66th and 68th Secretary of State of Kentucky
- In office January 5, 1948 – January 7, 1952
- Governor: Earle Clements Lawrence Wetherby
- Preceded by: Charles D. Arnett
- Succeeded by: Charles K. O'Connor
- In office January 1, 1940 – January 3, 1944
- Governor: Keen Johnson Simeon Willis
- Preceded by: Charles K. O'Connor
- Succeeded by: Charles K. O'Connor

Deputy Clerk of the Kentucky Court of Appeals
- In office 1936–1939

City Clerk of Ashland, Kentucky
- In office 1932–1936

Personal details
- Born: January 25, 1903 Bonanza, Kentucky, U.S.
- Died: December 26, 1983 (aged 80) Lexington, Kentucky, U.S.
- Resting place: Frankfort Cemetery
- Party: Democratic
- Spouse(s): Vada Ball (m. 1929) Lorraine Jarrell (m. 1948)
- Children: 4
- Parent(s): George Marion Hatcher Mary Clarinda Fairchild
- Education: Berea College Eastern Kentucky State Teachers College

= George G. Hatcher =

American educator and politician

George Glenn Hatcher (January 25, 1903 – December 29, 1983) was an American educator and politician who served two non-consecutive terms as Secretary of State of Kentucky from 1940 to 1944 and 1948 to 1952, City Clerk of Ashland, Kentucky from 1932 to 1936, and Deputy Clerk of the Kentucky Court of Appeals from 1936 to 1939. He was a member of the Democratic Party.

== Early life and education ==
George Glenn Hatcher was born on January 25, 1903, in Bonanza, Floyd County, Kentucky, to George Marion Hatcher and Mary Clarinda Fairchild.
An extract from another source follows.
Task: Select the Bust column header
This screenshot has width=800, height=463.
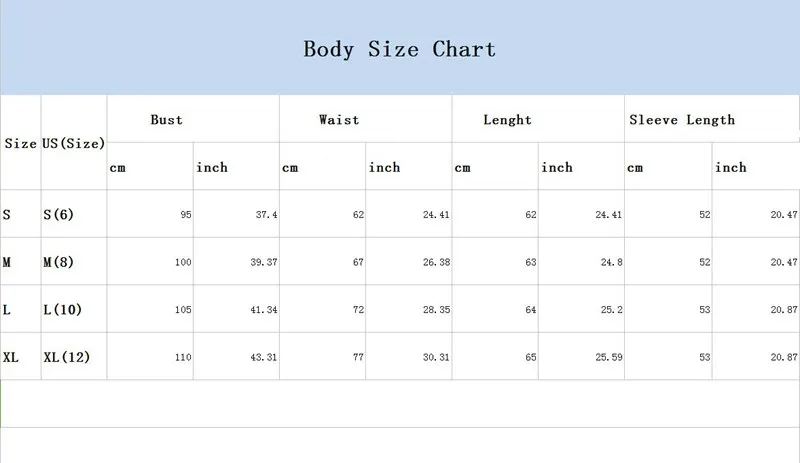Action: tap(193, 119)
He attended the common schools of Floyd County, and later attended Berea College for two years from 1919 to 1921. He also attended Eastern Kentucky State Teachers College. He married Vada Bell on February 27, 1929, they had one child, Mary. His second marriage was to Lorraine Jarrell, on October 15, 1948, they had three children, Elissa, Elizabeth, and Glenna Jo.

== Career ==
After graduating, Hatcher was employed as a teacher in Floyd County Schools. From 1925 to 1932, he worked for the American Rolling Mill Company, serving in management roles.

=== Political career ===
While working at steel mills, Hatcher was a political organizer in Boyd County, Kentucky. A Democrat, he was elected city clerk of Ashland, Kentucky, and served in this role for four years from 1932 to 1936. In 1936, he was appointed Deputy Clerk of the Kentucky Court of Appeals, a position he held from 1936 to 1939.
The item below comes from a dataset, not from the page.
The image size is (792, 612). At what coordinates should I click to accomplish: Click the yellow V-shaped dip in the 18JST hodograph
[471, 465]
=== Secretary of State of Kentucky (1940–1944) ===
In 1939, Hatcher ran for Secretary of State of Kentucky against Charles Trivett. Hatcher defeated Trivett taking 168,832 votes to Trivett's 94,372 votes. Hatcher assumed office on January 1, 1940. In the course of his term, he put in place many procedures that expedited services to businesses and governments across Kentucky. He also helped modernize the office of Secretary of State. These modernizations included photo-recording devices and addressograph-like methods to establish precise record keeping. After he left office, he found work in business and sales.

==== Second term (1948–1952) ====
In 1947, Hatcher ran for a second, non-consecutive term as secretary of state against E. E. Hughes. Hatcher defeated Hughes and assumed office on January 1, 1948. Hatcher was the first person to serve two complete terms as secretary of state in the 20th century. During his term, he represented Kentucky at the National Secretary of States Association and served as chairman of the Eastern Kentucky Appalachian Commission. In 1950, he ran in the primary for U.S. senator against Earle Clements. He came in second place taking 40,240 votes to Clements 114,835 votes. In 1951, he lost a bid for Kentucky Auditor of Public Accounts, losing to T. Herbert Tinsley. After leaving office, he again found work in business.

=== Later career ===
In 1955, Hatcher ran for Clerk of the Kentucky of Appeals, but lost in the primary. In 1962, he served as assistant to the commissioner of the Kentucky Department of Finance. In 1964, he developed a state local records program to help preserve historical records that were being destroyed or lost. In the following years, he continued to serve in various roles in the state government. He later accepted a job in the Franklin County Judge/Executive office, which he served in until his retirement.

== Personal life ==
After his retirement, Hatcher spent most of his time doing historical research. He was known for his extensive knowledge of eastern Kentucky history, lore, and politics.

== Death ==
Hatcher died on December 29, 1983, at the Albert B. Chandler Hospital in Lexington, Kentucky. He was 80 years old. He was interred at the Frankfort Cemetery in Frankfort, Kentucky.